1. Coefficient of $x^2$ in $(1+x)^{17}$: Using the Binomial Theorem, the coefficient of $x^2$ in $(1+x)^{17}$ is $\binom{17}{2}$. $\binom{17}{2} = \frac{17 \times (17-1)}{2 \times 1} = \frac{17 \times 16}{2} = 17 \times 8 = 136$. Explanation: This is a direct application of the Binomial Theorem for $(1+x)^n$.

2. Coefficient of $x^2$ in $-x(1+x)^{17}$: This is equivalent to finding the coefficient of $x^1$ in $(1+x)^{17}$ and then multiplying by $-1$. The coefficient of $x^1$ in $(1+x)^{17}$ is $\binom{17}{1}$. $\binom{17}{1} = 17$. So, the coefficient from this part is $-1 \cdot 17 = -17$. Explanation: Similar to Step 3, we adjust the target power due to the multiplicative factor $x$.

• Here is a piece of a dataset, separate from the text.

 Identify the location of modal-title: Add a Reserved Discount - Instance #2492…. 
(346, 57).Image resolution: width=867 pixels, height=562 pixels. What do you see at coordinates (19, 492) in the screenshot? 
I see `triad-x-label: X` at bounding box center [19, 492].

Summing these two parts, the coefficient of $x^{-13}$ in $E$ is $136 + (-17) = \mathbf{119}$.

Step 5: Calculate the sum of the coefficients.

The problem asks for the sum of the coefficients of $x^3$ and $x^{-13}$. Sum = (Coefficient of $x^3$) + (Coefficient of $x^{-13}$) Sum = $-1 + 119 = \mathbf{118}$.

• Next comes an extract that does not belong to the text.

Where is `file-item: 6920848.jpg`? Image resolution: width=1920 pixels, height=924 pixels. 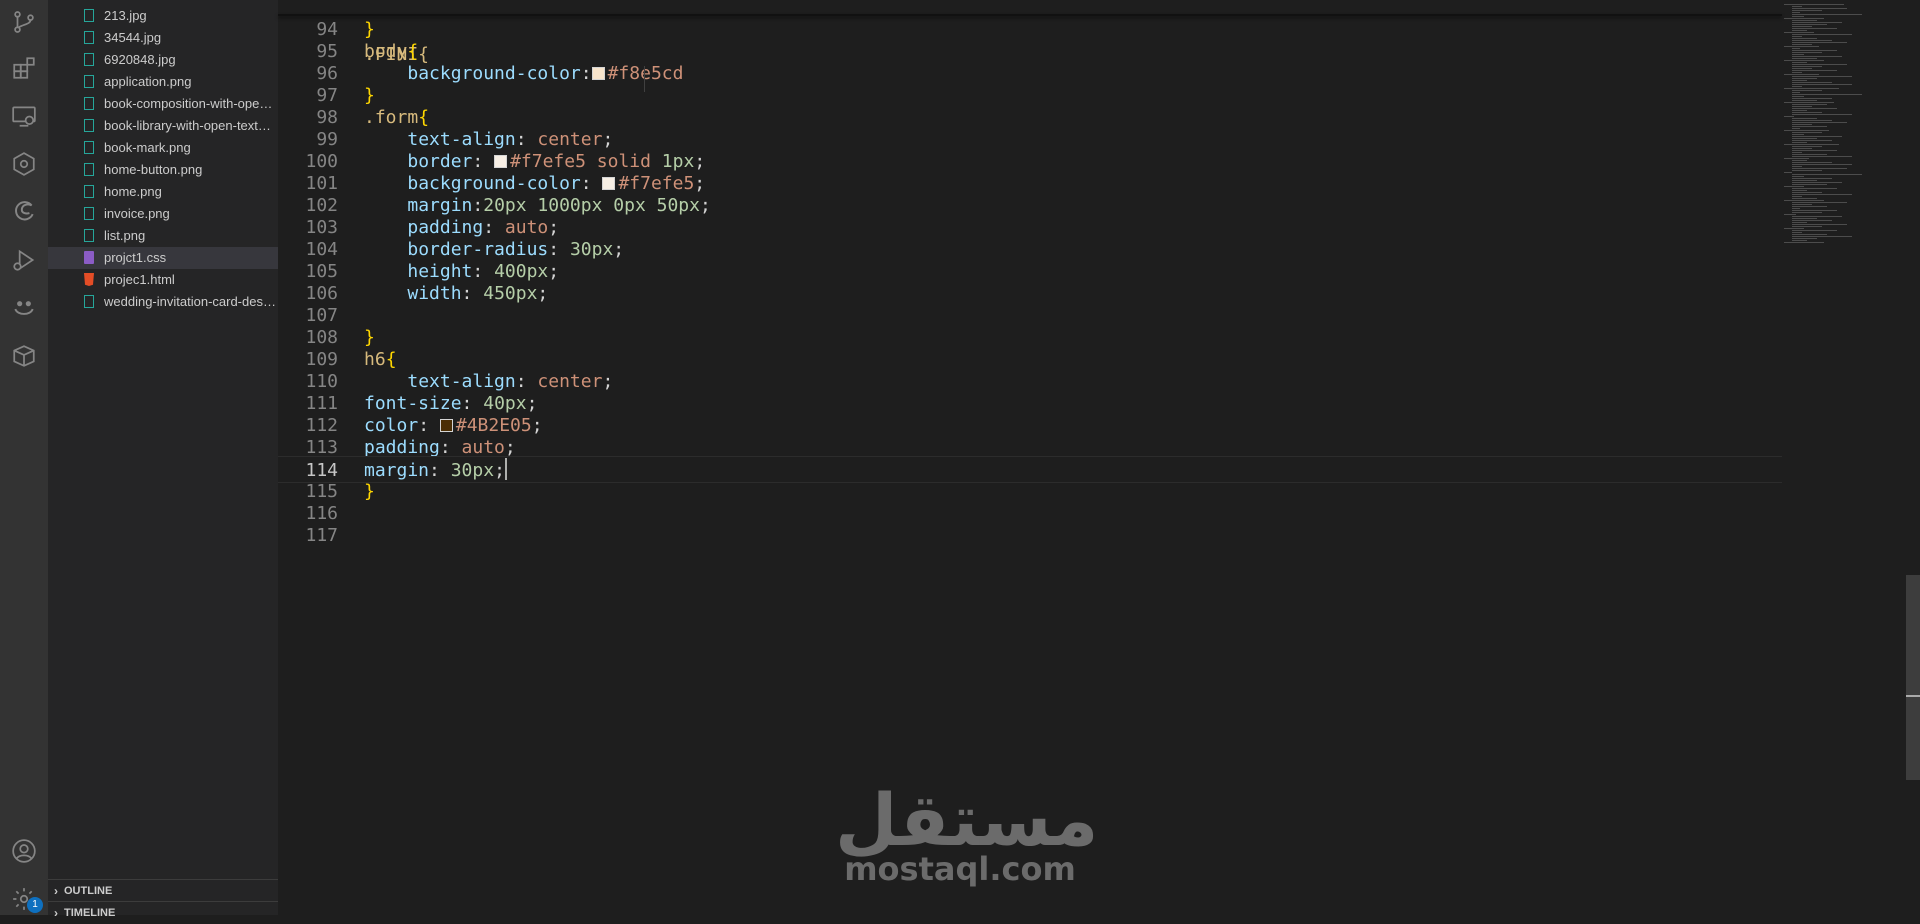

3. Tips and Common Mistakes to Avoid

• Algebraic Simplification First: Always look for opportunities to simplify the expression using algebraic identities before diving into binomial expansions. This can drastically reduce the complexity of the problem.
• Handling Negative Powers/Division: When an expression is of the form $\frac{P(x)}{x^k}$, and you need the coefficient of $x^m$, you effectively need the coefficient of $x^{m+k}$ in $P(x)$. Be very careful with the signs and arithmetic.
• Binomial Coefficient Properties: Remember that $\binom{n}{k} = 0$ if $k < 0$ or $k > n$. This is crucial for terms that might appear to be beyond the highest power in a binomial expansion.
• Careful with Signs: A single sign error, as seen in the subtraction of the coefficients, can lead to an incorrect final answer. Double-check all multiplications and subtractions.

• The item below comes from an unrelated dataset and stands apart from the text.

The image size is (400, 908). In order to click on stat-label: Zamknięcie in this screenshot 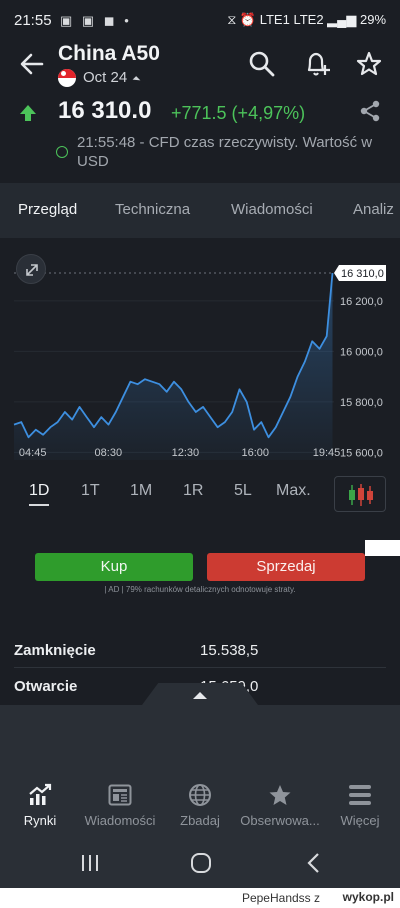, I will do `click(55, 650)`.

4. Summary and Key Takeaway

This problem is an excellent example of how combining algebraic simplification with the Binomial Theorem can solve seemingly complex problems. The key takeaway is to methodically simplify the given expression first, especially by recognizing standard identities like $(a+b)^3$ and $(a-b)(a+b)$. Once the expression is in a form like $\frac{A(x)}{x^k}$, finding the coefficient of $x^m$ requires finding the coefficient of $x^{m+k}$ in the polynomial $A(x)$. This systematic approach ensures accuracy and clarity in solving such problems.